Malos vientos y mala mar para México

  A cuatro días de terminar el período ordinario de sesiones del Congreso y a 41 días de las elecciones, se intensifican los esfuerzos del Gobierno, su partido, sus aliados y sus adversarios para polarizar a la población.

  No tranquiliza que, como dicen, el Presidente López Obrador crea que su rol de Jefe de Estado debe ser distinto. Ganó la Presidencia por su astucia, tenacidad y capacidad para la agitación social y política. Considera que, si con eso ganó, así debe hacer para conservar el poder.

  Dijo hace tres años René Casados que “la realidad sería el mejor contrapeso al gran poder de un Presidente que ganó con tan aplastante mayoría”.

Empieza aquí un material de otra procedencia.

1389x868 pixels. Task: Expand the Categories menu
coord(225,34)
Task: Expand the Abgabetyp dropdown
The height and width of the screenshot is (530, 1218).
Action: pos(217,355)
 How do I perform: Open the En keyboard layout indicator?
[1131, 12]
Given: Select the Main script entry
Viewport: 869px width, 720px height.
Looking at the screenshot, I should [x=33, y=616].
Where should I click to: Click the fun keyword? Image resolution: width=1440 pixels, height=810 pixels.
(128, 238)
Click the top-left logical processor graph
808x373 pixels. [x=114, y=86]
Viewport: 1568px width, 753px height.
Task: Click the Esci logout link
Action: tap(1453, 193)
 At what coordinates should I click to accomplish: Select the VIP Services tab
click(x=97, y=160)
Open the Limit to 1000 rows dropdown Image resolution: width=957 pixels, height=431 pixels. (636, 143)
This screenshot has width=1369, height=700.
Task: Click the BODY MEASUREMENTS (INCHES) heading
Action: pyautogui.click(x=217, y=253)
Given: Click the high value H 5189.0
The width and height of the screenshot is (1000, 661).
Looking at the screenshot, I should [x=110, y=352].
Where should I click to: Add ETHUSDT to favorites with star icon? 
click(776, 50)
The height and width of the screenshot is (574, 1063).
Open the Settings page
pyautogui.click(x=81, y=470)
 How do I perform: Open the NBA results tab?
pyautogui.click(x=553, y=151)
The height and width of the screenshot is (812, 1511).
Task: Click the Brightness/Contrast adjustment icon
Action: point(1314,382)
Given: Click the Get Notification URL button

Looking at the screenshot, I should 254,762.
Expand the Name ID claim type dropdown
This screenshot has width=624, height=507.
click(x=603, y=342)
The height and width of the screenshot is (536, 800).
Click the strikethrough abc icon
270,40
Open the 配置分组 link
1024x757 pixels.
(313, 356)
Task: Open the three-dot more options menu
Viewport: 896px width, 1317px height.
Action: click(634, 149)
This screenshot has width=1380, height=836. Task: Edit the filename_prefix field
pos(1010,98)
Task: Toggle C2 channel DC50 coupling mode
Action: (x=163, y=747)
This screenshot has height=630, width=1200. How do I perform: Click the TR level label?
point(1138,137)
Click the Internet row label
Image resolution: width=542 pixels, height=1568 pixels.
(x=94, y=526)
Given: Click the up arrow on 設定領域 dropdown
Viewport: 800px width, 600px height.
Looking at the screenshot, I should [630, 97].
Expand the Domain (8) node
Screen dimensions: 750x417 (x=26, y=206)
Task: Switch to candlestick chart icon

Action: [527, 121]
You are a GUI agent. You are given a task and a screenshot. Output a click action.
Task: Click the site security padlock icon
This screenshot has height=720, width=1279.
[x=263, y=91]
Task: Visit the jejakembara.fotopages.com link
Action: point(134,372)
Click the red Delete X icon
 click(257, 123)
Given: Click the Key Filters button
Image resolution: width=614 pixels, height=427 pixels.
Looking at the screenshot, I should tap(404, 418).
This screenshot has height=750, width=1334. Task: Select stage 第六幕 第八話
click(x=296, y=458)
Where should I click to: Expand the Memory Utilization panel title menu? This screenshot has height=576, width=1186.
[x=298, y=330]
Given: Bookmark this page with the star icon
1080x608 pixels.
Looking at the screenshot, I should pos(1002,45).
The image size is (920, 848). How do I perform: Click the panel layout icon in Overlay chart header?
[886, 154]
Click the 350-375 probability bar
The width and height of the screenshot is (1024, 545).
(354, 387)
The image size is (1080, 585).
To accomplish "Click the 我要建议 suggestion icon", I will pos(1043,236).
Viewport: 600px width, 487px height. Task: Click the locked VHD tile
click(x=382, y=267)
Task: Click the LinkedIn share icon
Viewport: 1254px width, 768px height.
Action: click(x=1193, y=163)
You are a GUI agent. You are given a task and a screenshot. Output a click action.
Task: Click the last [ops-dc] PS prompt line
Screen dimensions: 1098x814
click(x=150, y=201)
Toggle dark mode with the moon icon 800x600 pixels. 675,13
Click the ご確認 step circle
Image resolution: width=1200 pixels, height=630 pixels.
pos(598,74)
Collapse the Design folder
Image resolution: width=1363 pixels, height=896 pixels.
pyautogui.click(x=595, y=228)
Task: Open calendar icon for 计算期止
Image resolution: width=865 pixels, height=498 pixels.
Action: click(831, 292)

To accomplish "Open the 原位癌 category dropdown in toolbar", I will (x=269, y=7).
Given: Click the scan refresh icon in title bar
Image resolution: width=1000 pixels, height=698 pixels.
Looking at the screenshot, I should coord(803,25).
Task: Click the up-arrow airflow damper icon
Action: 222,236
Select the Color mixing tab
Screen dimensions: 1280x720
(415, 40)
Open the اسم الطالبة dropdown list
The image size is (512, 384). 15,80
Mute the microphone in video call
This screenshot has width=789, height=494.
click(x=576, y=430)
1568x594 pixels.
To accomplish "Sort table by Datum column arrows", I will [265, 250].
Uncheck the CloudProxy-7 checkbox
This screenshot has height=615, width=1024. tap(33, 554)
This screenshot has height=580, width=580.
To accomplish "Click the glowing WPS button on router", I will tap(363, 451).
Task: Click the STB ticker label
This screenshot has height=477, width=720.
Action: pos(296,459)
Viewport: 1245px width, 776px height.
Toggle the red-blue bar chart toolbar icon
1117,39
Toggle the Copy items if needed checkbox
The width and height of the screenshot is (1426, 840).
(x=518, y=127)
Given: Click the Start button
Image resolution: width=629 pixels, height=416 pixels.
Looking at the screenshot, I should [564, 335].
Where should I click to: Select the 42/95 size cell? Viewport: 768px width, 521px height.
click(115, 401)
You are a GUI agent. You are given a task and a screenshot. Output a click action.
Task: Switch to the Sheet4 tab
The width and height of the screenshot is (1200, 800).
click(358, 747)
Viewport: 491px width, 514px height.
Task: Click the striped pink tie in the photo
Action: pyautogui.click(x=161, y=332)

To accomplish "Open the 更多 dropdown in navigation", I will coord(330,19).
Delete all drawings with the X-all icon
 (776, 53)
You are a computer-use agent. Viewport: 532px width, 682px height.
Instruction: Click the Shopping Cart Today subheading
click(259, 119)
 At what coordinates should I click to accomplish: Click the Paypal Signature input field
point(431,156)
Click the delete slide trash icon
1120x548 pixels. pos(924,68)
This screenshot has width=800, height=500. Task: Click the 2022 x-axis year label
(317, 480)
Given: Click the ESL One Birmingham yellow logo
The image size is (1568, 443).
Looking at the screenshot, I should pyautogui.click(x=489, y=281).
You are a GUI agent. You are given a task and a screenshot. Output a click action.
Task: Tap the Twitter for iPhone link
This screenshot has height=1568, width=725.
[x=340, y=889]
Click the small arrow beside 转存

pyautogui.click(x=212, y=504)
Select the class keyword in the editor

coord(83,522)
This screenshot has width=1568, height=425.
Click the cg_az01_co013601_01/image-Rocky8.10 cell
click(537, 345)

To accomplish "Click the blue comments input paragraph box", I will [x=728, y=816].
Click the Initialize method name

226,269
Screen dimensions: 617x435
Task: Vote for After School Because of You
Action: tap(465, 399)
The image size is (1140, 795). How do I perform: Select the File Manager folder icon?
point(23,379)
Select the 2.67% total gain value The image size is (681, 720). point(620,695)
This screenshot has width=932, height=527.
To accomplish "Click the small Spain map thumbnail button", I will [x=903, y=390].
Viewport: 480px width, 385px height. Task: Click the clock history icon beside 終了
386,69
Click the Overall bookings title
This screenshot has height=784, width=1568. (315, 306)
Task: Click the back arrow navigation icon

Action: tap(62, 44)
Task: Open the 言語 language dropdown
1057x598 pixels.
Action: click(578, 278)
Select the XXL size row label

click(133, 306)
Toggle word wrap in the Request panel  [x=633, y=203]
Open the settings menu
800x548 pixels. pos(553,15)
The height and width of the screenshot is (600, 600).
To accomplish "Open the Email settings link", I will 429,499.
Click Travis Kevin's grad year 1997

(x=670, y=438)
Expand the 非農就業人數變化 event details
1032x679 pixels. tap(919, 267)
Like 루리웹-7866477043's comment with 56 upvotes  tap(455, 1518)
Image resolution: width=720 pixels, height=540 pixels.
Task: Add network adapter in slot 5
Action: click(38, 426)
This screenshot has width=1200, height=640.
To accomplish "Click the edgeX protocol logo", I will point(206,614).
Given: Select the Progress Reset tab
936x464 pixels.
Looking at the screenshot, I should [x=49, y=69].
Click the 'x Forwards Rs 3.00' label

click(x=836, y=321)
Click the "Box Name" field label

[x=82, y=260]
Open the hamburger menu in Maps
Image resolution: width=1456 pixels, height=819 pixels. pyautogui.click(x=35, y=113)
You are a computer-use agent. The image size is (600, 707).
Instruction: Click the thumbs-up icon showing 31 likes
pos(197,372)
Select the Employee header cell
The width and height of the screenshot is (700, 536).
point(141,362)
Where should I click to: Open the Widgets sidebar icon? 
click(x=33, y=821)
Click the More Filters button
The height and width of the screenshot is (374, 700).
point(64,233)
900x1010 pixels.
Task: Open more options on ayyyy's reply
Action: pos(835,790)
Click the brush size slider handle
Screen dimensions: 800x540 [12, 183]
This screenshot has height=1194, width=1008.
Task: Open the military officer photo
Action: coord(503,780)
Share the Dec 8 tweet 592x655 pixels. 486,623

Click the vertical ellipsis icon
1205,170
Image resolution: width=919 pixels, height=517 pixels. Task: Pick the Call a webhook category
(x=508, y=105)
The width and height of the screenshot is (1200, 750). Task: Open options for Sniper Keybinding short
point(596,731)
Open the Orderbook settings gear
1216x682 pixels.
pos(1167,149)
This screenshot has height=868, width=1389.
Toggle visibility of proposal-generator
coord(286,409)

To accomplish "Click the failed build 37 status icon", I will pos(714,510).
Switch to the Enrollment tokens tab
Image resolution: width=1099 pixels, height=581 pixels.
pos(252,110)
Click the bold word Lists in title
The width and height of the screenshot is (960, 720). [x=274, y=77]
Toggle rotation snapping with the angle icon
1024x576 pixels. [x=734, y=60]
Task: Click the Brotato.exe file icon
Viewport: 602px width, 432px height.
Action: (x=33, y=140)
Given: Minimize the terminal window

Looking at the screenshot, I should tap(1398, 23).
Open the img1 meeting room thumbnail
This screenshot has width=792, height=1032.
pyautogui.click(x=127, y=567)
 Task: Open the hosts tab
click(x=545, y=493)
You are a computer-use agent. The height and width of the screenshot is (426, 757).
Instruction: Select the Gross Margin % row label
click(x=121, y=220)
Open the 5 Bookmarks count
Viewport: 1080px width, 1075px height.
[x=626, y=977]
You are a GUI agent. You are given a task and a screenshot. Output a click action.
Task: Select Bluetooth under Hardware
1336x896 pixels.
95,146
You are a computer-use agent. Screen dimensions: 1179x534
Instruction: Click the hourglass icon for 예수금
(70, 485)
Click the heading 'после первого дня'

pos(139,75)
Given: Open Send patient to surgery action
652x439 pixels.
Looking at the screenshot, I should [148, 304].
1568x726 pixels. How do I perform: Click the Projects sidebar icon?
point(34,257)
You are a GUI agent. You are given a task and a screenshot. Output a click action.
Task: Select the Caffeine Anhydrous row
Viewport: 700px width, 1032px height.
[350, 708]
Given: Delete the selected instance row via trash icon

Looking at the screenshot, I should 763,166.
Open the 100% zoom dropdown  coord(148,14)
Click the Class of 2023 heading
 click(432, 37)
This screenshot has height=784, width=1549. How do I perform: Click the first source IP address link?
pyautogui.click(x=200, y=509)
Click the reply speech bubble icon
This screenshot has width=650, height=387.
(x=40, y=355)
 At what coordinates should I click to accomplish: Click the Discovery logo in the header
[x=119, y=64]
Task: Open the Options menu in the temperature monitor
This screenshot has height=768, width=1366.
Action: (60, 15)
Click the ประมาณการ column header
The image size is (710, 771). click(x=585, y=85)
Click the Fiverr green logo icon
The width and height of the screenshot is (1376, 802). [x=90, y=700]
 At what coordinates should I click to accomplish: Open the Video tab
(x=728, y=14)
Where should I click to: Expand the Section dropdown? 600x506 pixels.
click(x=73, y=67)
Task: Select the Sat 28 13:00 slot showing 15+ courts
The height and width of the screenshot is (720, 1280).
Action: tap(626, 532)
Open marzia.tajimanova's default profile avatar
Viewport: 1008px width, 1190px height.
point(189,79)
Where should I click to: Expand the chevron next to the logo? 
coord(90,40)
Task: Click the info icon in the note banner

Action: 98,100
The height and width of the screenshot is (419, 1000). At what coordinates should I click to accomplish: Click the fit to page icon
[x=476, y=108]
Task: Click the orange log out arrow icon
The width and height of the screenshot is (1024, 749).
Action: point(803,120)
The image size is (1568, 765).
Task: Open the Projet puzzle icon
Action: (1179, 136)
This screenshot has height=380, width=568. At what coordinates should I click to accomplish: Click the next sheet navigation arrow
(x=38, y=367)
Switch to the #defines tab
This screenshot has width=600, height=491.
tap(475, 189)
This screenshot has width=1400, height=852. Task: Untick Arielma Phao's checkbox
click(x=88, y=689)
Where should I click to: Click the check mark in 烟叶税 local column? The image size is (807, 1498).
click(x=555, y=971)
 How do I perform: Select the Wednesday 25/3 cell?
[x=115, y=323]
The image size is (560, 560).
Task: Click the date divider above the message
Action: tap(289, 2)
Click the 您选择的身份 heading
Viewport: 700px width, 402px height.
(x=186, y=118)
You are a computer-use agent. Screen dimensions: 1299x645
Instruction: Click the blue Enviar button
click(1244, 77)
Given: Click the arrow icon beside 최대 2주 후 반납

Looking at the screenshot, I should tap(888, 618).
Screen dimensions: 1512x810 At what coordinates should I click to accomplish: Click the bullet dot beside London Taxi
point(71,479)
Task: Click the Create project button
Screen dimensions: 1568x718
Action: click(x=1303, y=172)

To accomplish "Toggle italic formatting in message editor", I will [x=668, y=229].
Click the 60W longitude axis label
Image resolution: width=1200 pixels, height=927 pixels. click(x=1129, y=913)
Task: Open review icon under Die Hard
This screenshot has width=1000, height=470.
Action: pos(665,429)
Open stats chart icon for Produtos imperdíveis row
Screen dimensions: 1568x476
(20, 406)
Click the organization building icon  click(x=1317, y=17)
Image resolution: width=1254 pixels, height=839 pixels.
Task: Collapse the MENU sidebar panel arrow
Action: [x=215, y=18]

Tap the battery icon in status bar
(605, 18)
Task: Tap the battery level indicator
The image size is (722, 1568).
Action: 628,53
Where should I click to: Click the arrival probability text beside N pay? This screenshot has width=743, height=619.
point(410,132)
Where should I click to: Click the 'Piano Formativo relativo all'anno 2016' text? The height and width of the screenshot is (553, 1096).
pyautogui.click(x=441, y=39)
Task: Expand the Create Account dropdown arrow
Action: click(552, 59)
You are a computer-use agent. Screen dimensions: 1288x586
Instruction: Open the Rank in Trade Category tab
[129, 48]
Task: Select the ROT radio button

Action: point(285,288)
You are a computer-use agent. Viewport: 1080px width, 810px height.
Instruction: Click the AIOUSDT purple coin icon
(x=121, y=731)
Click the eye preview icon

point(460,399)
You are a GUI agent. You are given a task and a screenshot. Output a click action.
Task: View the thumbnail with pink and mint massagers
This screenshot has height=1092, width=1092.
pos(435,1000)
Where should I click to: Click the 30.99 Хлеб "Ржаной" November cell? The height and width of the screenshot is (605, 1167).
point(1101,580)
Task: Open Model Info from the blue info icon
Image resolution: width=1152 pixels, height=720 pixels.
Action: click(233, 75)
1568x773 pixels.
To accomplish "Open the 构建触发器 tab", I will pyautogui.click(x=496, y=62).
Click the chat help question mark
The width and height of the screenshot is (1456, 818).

  En otro contexto tendría razón, porque la frase encajaba en un Presidente que, pese a su ambición de hacer cambios, como los anteriores, adaptaría el marco institucional para cumplir con sus programas sexenales, pero nadie previó que los cambios institucionales parecen encaminarse a trastocar hasta la larga jornada de México para llegar a ser un Estado de Derecho.

  Meta imposible anteponer la justicia a la ley, menos cuando quien detenta el Poder decide qué es justicia y que no lo es.

  Augura malos vientos y mala mar para México, dirían los marinos.